Ceva Logistics declares force majeure, citing possible rate changes and surcharges
Date: Wednesday, April 1, 2020
Source: Supply Chain Dive
- Ceva Logistics declared force majeure Thursday. "This means that it is temporarily relieved of its normal contractual obligations where these are rendered impossible or impracticable, due to the Coronavirus epidemic and its effects," reads the company's announcement.
- Ceva's declaration describes possible broad-based changes to service agreements including "any previously agreed rates and prices," and mentions possible additional surcharges. "Please rest assured that this step has only been taken due to the exceptional circumstances in which CEVA Logistics is currently operating," said the carrier's statement.

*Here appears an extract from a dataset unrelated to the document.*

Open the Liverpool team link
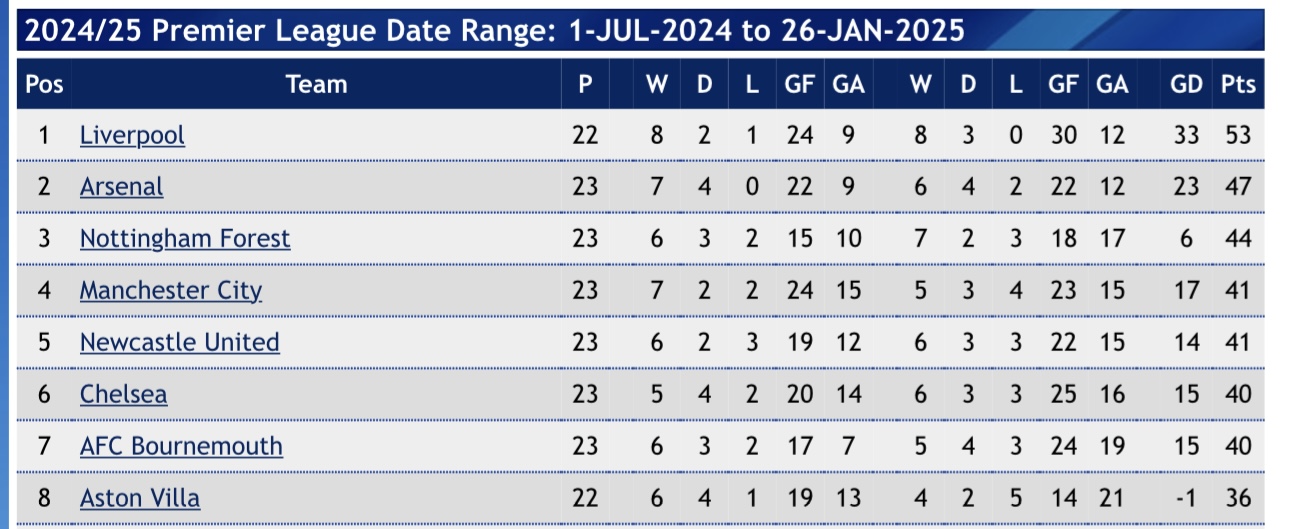Image resolution: width=1290 pixels, height=529 pixels. [x=132, y=134]
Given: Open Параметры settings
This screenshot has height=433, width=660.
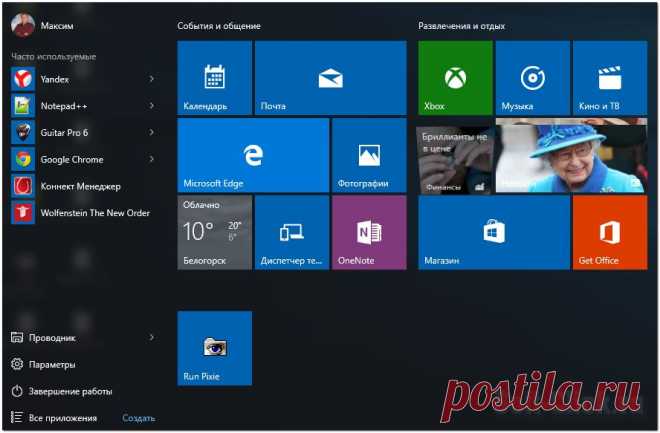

- The company's force majeure declaration "applies to all CEVA Services, including (but not limited to) its Air Freight, Ocean Freight, Ground Freight, Rail, Customs brokerage and Contract Logistics services," it said.

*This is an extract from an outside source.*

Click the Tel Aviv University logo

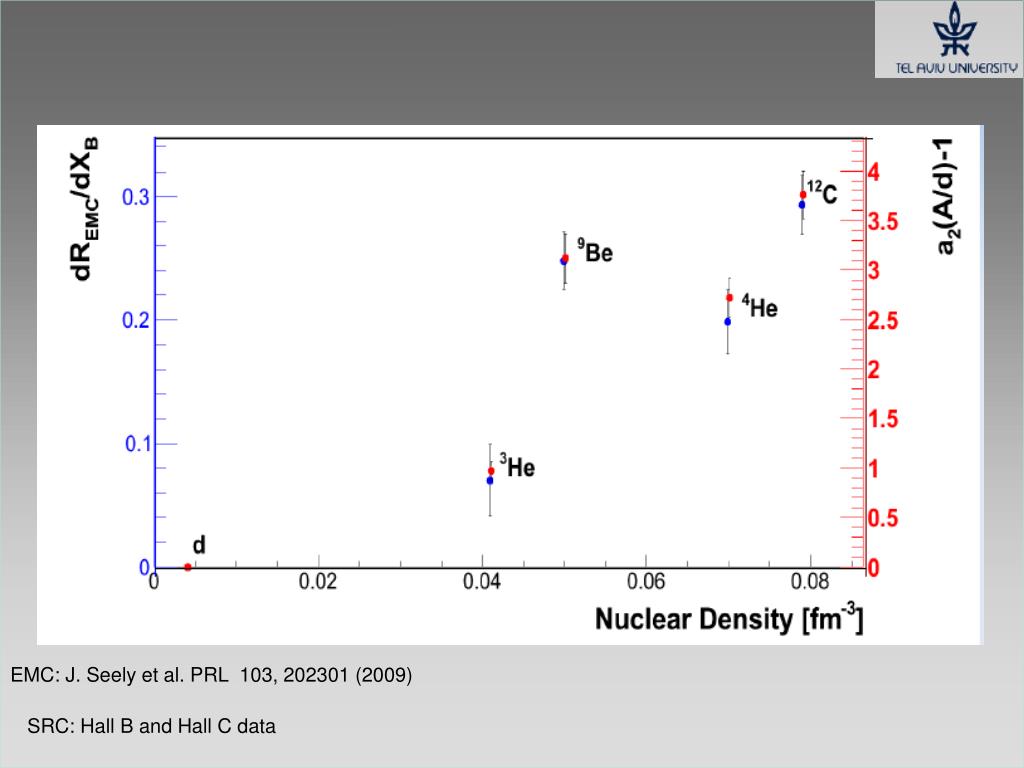click(x=949, y=39)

Ceva Logistics is not the first logistics firm to invoke the extreme provision of force majeure (DHL Global Forwarding has also declared it), reflecting the immense impact of the COVD-19 global pandemic on supply chains.

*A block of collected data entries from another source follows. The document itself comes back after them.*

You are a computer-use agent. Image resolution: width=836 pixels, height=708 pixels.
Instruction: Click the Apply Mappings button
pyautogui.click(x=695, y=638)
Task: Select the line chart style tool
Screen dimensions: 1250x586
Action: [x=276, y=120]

Even some ports have made similar declarations. Adani Ports and Special Economic Zone, the largest private port in India, declared force majeure at three facilities after the government ordered a nationwide lockdown. In that case, the port declared it was not responsible for damage claims or other charges from customers during this period. Nearly half a dozen ports in India have done the same, according to S&P Global Platts.
As force majeure declarations spread through the supply chain, the knock-on effects may intensify. Nearly three weeks ago, CMA CGM touted Ceva as an important tool in bolstering service continuity in light of the COVID-19 disruption, which at the time was largely confined to China. Ceva's announcement demonstrates the vast difference three weeks can make amid the global pandemic and rapidly changing situation.
The growing number of force majeure declarations requires shippers to fully understand the terms of their carrier and supplier contracts, according to Sarah Watt, senior director analyst with the Gartner Supply Chain practice.
"When the time for renewal comes, make sure that the organization is financially protected against similar situations that might occur in the future. Supply chains will not be the same after this event. There will be an increased focus on resilience, risk exposure and business continuity plans going forward," Watt said in a statement.